■ Records supplied:
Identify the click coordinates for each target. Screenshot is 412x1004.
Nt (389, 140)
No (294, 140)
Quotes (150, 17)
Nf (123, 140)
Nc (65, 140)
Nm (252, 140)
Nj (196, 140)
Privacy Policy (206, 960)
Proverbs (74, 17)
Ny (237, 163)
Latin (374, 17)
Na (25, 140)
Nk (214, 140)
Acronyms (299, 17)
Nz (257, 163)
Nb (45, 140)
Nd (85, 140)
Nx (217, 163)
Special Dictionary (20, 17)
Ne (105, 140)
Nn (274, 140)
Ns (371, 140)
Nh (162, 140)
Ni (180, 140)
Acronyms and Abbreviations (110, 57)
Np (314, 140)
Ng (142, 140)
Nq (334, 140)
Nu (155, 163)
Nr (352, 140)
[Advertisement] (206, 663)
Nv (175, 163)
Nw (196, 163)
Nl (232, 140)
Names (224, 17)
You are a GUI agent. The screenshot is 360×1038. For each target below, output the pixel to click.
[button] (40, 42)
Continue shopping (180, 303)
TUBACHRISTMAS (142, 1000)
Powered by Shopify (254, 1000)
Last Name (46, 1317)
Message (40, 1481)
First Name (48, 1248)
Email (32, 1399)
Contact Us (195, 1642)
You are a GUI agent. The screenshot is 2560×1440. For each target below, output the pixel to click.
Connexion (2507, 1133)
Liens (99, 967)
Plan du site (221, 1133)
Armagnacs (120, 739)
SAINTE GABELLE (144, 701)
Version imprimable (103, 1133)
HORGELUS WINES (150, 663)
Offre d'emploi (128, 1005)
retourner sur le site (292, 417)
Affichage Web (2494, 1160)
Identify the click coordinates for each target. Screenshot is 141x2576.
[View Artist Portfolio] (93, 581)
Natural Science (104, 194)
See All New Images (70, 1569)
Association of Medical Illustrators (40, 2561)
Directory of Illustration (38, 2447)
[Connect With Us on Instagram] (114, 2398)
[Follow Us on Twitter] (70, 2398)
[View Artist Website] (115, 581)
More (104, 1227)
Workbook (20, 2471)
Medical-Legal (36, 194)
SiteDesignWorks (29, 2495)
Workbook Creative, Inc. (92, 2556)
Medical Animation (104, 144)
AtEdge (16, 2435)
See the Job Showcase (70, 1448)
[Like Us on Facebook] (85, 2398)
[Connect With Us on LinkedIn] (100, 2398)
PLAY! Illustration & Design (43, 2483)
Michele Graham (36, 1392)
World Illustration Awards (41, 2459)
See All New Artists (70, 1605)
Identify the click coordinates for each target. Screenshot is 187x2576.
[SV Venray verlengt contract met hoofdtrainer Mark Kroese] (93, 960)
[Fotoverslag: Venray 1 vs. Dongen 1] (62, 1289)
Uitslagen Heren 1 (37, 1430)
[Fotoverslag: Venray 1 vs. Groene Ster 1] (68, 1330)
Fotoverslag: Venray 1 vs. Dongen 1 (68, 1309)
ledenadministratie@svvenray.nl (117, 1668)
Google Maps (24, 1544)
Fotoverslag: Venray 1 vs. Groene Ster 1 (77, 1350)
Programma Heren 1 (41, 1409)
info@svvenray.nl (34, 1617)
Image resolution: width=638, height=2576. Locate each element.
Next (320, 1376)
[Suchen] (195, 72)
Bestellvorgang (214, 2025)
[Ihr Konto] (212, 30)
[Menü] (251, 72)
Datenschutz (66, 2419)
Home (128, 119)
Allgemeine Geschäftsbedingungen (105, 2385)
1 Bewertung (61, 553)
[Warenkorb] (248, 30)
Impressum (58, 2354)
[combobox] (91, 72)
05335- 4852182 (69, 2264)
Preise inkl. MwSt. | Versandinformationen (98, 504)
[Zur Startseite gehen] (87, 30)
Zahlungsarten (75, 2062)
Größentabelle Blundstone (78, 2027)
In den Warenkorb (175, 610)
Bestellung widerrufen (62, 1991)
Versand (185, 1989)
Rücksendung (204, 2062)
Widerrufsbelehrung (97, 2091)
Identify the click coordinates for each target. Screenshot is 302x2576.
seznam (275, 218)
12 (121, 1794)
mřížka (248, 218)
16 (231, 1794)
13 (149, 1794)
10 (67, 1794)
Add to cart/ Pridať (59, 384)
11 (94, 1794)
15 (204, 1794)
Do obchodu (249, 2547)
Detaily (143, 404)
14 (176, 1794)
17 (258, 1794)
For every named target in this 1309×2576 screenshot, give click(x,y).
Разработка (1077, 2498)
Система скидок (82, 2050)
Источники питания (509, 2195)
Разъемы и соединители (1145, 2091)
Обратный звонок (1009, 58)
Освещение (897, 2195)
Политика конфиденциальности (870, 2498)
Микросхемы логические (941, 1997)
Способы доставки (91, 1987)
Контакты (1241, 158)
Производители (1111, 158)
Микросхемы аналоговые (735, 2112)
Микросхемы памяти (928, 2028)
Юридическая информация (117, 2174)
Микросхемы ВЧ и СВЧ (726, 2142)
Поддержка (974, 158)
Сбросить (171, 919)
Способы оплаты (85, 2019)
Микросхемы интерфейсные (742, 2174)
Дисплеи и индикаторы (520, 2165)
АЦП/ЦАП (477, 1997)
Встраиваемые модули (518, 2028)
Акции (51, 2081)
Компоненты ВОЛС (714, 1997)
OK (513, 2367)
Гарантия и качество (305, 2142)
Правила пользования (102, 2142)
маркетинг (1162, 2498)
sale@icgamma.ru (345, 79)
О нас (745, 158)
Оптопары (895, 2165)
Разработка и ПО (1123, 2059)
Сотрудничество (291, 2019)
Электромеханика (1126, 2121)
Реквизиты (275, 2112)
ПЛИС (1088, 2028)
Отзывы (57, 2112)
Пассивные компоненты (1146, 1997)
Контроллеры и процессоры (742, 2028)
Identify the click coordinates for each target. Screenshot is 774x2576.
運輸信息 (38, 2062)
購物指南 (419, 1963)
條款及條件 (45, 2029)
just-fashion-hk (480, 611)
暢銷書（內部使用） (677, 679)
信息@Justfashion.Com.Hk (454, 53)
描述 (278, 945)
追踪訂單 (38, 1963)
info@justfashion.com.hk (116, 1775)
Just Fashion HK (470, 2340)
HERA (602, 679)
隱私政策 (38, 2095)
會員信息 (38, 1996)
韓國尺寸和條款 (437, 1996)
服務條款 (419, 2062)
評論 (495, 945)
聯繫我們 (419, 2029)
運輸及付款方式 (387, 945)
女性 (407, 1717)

■ Task goal:
All lines of the records above that contain the word "Medical" are to be copied out.

■ Exercise answer:
Association of Medical Illustrators (40, 2561)
Medical-Legal (36, 194)
Medical Animation (104, 144)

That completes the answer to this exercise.